Sortilegio
di
Grazia Giordani
Forse
l’avevo guardata senza vederla, un po’ come succede con
certe immagini subliminali che ci restano nella retina senza che ce
ne rendiamo conto, in piena consapevolezza. Naturalmente questo mi è
apparso chiaro molto tempo appresso. Nella sala d’onore di una
severa biblioteca di provincia ero seduto a presentare il mio saggio
sulla vita di uno scrittore grande che considero il mio maestro;
l’atmosfera era un po’ ingessata, con un pubblico
statico. In mezzo a quella folla (che proprio folla non era, a dire
il vero) avrei dovuto notarla, restare colpito dal suo sguardo
lievemente ammiccante («è tutta colpa delle strabismo,
mi ha detto lei in seguito») e dalla sua figuretta sinuosa
chiusa in un tailleur severo nel taglio e trasgressivo negli
accessori. Anche l’abito può essere la proiezione di
certe nostre doppiezze
«Ho scritto questo libro per
rintracciare i punti eminenti della vita di un uomo tra i più
colti e raffinati di questo secolo...» - mi ha sussurrato al
telefono, nella tarda mattinata di sei mesi dopo, una voce dal timbro
“interno” - quasi la portassi da tempo dentro l’orecchio,
anch’essa in un certo senso subliminale come l’immagine
della signora in tailleur che avevo guardato, credendo di non
vederla.
«Scusi, con chi parlo?
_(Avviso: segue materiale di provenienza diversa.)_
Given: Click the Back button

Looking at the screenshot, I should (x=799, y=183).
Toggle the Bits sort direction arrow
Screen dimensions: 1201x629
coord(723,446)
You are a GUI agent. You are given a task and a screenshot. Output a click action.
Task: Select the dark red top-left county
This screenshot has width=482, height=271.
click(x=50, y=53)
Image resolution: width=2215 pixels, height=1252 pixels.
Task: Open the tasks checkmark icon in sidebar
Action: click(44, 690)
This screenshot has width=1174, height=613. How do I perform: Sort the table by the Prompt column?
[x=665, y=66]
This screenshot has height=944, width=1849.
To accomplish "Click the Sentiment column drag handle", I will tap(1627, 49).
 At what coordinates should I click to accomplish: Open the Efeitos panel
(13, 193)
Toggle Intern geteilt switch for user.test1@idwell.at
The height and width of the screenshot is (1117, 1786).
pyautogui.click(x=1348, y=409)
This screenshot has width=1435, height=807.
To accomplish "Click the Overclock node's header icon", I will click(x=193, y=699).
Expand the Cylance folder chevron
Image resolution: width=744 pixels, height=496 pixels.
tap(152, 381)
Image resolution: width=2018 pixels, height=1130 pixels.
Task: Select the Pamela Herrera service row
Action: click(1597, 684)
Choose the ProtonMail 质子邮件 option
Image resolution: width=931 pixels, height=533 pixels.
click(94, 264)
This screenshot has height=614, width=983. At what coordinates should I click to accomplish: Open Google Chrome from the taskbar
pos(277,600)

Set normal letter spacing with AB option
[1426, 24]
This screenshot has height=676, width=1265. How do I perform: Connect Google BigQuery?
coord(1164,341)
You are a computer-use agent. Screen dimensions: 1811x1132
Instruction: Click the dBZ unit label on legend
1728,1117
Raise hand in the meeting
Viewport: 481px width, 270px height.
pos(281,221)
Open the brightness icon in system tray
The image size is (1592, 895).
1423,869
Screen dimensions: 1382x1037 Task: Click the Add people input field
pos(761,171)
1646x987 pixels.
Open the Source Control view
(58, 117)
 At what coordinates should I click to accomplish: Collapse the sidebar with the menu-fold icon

Replicai meravigliato di
sentire citata una frase posta in prefazione al mio saggio».
«Pensa
a R* (risatina sommessa), al 7 di giugno...».
«Eri
fra il pubblico di quel pomeriggio?».
«Ahité!,
c’ero e ho telefonato per ringraziarti a proposito del
biglietto che mi hai scritto commentando il mio ultimo
romanzo».
«Devo essere un uomo distratto dalle
troppe cose che vado facendo e dalla mia naturale disposizione ad
aiutare tutti, così fatico a ricordare qualcuno in
particolare. Non ricordo il mio biglietto, però non ho
dimenticato la tua Ginevra e soprattutto il fuoco che portava dentro.
Le somigli?».
Altre chiacchiere vaghe, promesse di
rivederci, accordi per risentirci e poi tutto - come molte delle mie
troppe cose - cadde nel nulla.
Ormai eravamo nel pieno
dell’inverno. Era un pomeriggio uggioso di quelli in cui la
pioggia assomiglia a fuliggine e Milano si ammanta di un sudario
d’ardesia, senza spiragli di luce. Il telefono suonava
incessante, portando messaggi noiosi di cui me ne importava meno che
niente.
«...Per secoli gli artigiani corallari trapanesi
hanno realizzato gioielli destinati alle collezioni più
prestigiose del mondo...».
«G*! Esclamai con gioia,
che piacere sentire la tua voce gentile in questo pomeriggio di
grande rottura...».
Le nostre telefonate presero un ritmo
non regolare, ma piacevole, ci sentivamo in sintonia sotto molti
aspetti: lei aveva un’ava mia conterranea, un padre artista - e
io stesso lo sono - scriveva, anche se da postazioni più
modeste della mia.
«Come sei vestita?- le chiesi d’istinto
una mattina, dopo aver lungamente conversato di Dostoevskij, Malher e
della mia e sua infanzia, saltando di palo in frasca da temi alati ad
argomenti familiari, in un clima colloquiale, che andava ogni giorno
più scaldandosi».
«Indosso una vestaglia di
seta mauve, con body in tinta - rispose lei, con una lieve
incrinatura nella voce, un respiro emesso a metà, trattenuto
dentro, che mi accese la voglia di conoscere i suoi “strati”
sottostanti».
«La tua voce mi accarezza - mi diceva
lei, con un’ansia sussurrata - ha il fruscio della seta e il
ruvido di una raucedine che illanguidisce...».
Ormai ci
“vedevamo” per telefono con una chiarezza magica che
rinfocolava il desiderio, ingigantendolo, traducendo la curiosità
in frenesia, infiammando la voglia ogni giorno di più.
C’era
qualcosa di magico in questo nostro rendez-vous via cavo, che non
aveva nulla di volgare, poiché fioriva naturale dalle nostre
labbra (che spesso si congiungevano avide in baci “parlati”,
stillanti umore come se fossero veri), ci univa una misteriosa
cabala, un clima di solleticante sortilegio...
Dormivo
pesantemente, quella mattina. Ormai era primavera inoltrata e un sole
sfacciato mi ferì gli occhi quando aprii le imposte della
finestra. Il campanello suonò due trilli queruli, come se
fosse sfiorato da una mano incerta. Spalancai la porta e sulla soglia
apparve lei: non ebbi dubbi ad indovinare che era G*.